Okay, now we're getting somewhere.

You can't, as far as I know, install iTunes on a Chromebook, but you can use Google Play on a Chromebook -- it's pretty similar but a bit more limited. If you want to install iTunes because you want to (for example) copy music CDs so you can have them with you and listen to music on your laptop without having to bring CDs with you, then you may need a Windows laptop. If on the other hand you're just planning to buy some music online and you want an online player that can play music and videos, then a Chromebook might be enough for you.

As for syncing your Android phone with your Chromebook, the main advantage would be that your phone and your laptop would have the same/similar look and feel: your contacts on your phone will be the same contacts on your computer, your bookmarks on your phone's web browser will also be the bookmarks you have on your laptop, etc., because Google takes care of all that for you.

You'd be able to watch youtube and even watch movies and tv shows on a Chromebook.

The real basic distinctions are:

1. Chromebook: Cheap and good value for the money, but very limited: you can't do a whole lot more than browse the web, get email, listen to music, watch videos, manage and edit your photos, etc. although I'm exaggerating a bit: some people use a Chromebook as their only computer and brag that they can do nearly everything they could do on a Windows machine. Other advantages to Chromebook are no antivirus, no need to do backups, and the system software updates itself automatically. You can learn about Chromebooks here and check out a few models with their prices listed: https://store.google.com/magazine/chromebooks_platform_story. But there are lots of other models beyond the ones listed there.

2. Windows: Still cheap and good bargains available, much more flexible and capable than a Chromebook, but more bugs and more headaches: you need to install anti-virus, deal with Windows, etc. However, you know how to use Windows already so this option has the lowest learning curve and that's worth thinking about. Chrome isn't hard to learn, but it's not Windows. See if there are stores selling Chromebooks near you so you can compare and see what you think of it. Or you can simulate the experience by using your Windows machine running nothing but the Chrome web browser. That's pretty much what you get with a Chromebook.

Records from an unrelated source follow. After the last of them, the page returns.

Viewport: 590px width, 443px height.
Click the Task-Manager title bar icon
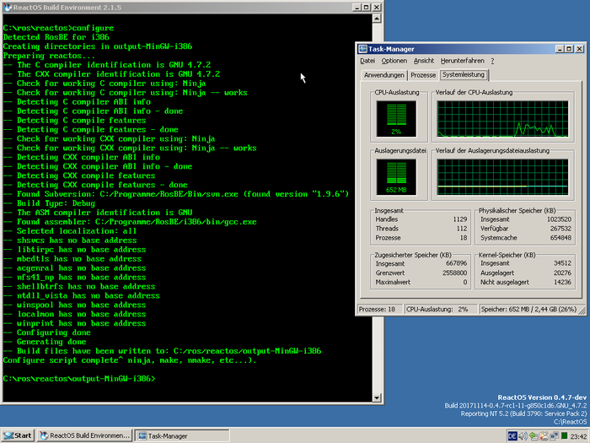coord(363,49)
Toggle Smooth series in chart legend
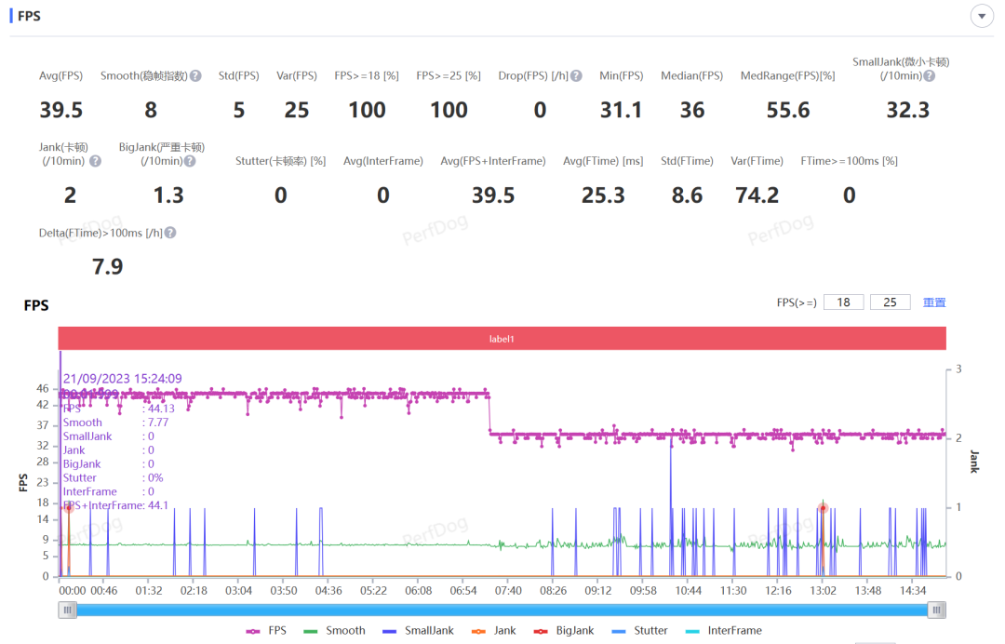 tap(335, 631)
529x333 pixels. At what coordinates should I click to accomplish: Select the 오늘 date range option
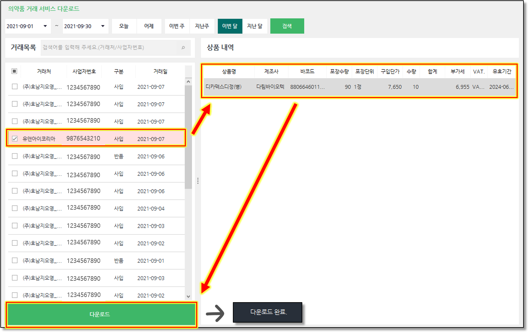pos(124,26)
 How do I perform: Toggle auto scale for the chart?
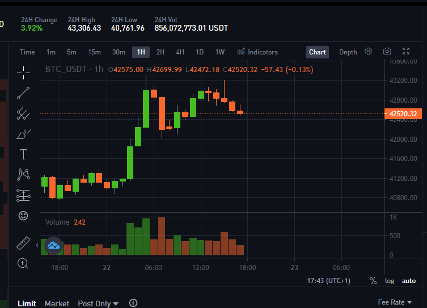click(x=409, y=281)
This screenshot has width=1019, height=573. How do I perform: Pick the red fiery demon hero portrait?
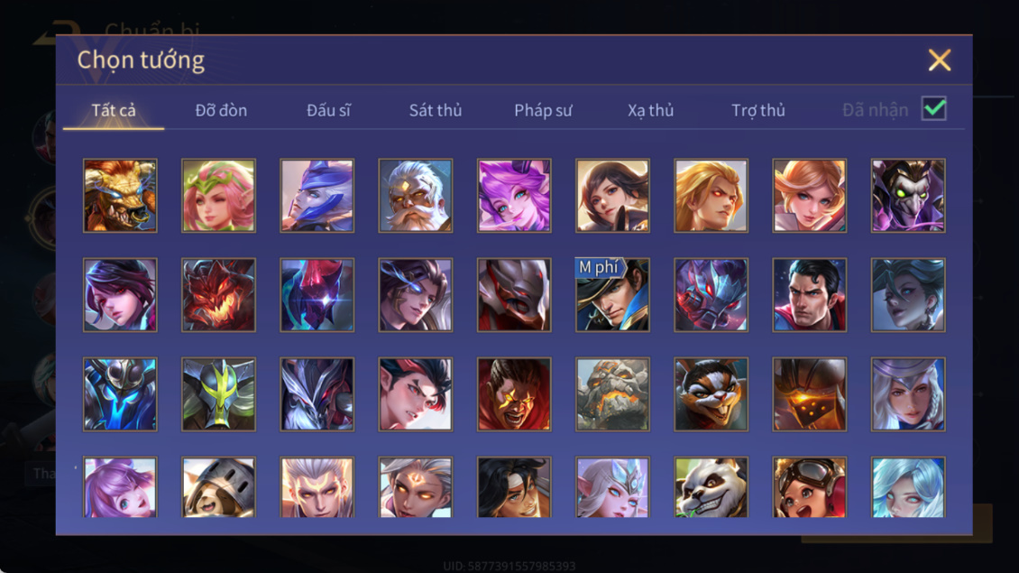(x=218, y=295)
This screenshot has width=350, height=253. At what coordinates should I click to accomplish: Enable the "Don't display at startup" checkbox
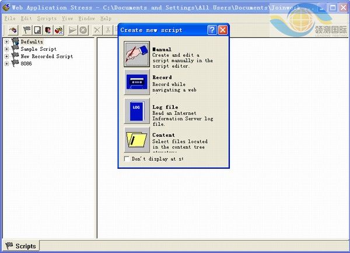(127, 159)
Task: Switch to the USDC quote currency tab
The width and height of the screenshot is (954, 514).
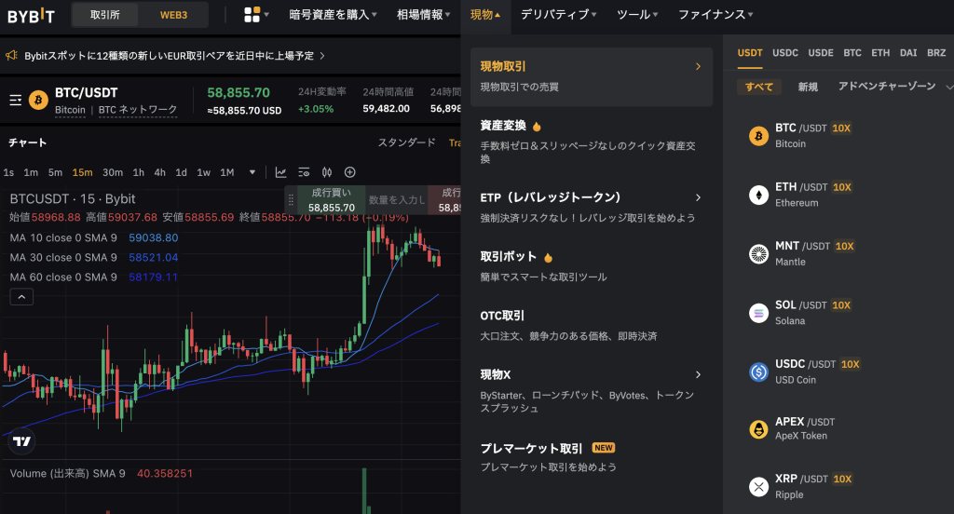Action: click(785, 53)
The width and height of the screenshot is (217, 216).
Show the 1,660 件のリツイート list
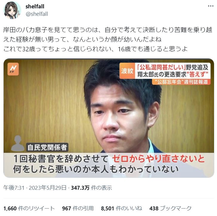[x=29, y=208]
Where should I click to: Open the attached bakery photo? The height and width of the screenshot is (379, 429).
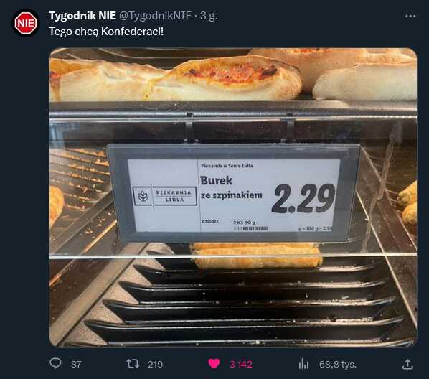[233, 197]
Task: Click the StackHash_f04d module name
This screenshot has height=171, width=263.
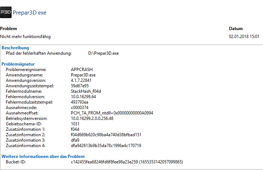Action: [86, 91]
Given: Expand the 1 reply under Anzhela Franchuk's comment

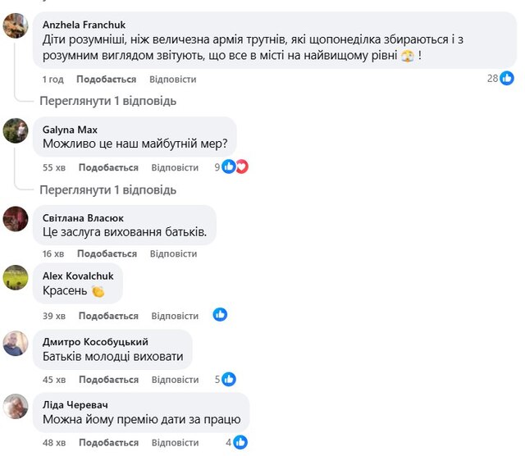Looking at the screenshot, I should 107,101.
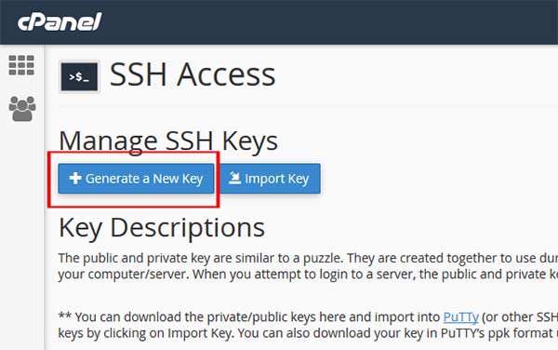Click the dark cPanel header bar
This screenshot has height=350, width=558.
(279, 22)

If you get a Windows machine, I agree with everyone who said buy refurbished. Often refurbished machines aren't actually used, they're brand new but were returned unopened. They often go through more quality control than new machines and typically come with a one-year warranty. I buy all my electronics refurbished and have never had a problem. Don't buy a used laptop on kijiji etc.

3. Mac: I won't get into the Mac/PC war, but I think this is off your list anyway due to the perceived higher price. Some people argue that Macs are cheaper in the long run and certainly fewer hassles/headaches, but it would be a big learning curve for you and likely an extra expense because Apple doesn't sell low-end machines.


----------



## AltaRed (Jun 8, 2009)

IF the OP really does have interest in a Chromebook, he should at least peruse https://en.wikipedia.org/wiki/Chromebook and http://www.techradar.com/us/news/mo...romebooks-top-5-chromebooks-in-the-us-1233696

Also, many of the Android apps are not yet available on Chromebook but that is changing http://www.engadget.com/2016/05/19/android-apps-google-play-on-chromeOS/ and http://fieldguide.gizmodo.com/everything-you-can-do-offline-with-a-chromebook-1780519966

That all said, as Brad said, sticking with a MS Windows machine is the least learning curve and the Google apps work there already.


----------



## jargey3000 (Jan 25, 2011)

guys... thanks again for taking the time /interest to post!
let me try to digest / understand some of the above & we can go from there.
FWIW ... no, I'm def. not tied to itunes ... it's just that that's what i've been using. one question: I've been meaning to have a go at downloading (is that the right word?) some of my songs that i have on itunes on to a little USB stick (is that the right word), so i could plug the USB into my laptop? (or other device) & play it through that device. Could I do that with Chromebook (bearing in mind that the music would be coming "off" itunes , and then presumably playing back on a Chrome book with google play?
would there be conflict between itunes and google play? would it work? 
arrrghh gimme the ol' days - when we made "mix cassette TAPES"!


----------



## jargey3000 (Jan 25, 2011)

AltaRed said:


> That all said, as Brad said, sticking with a MS Windows machine is the least learning curve and the Google apps work there already.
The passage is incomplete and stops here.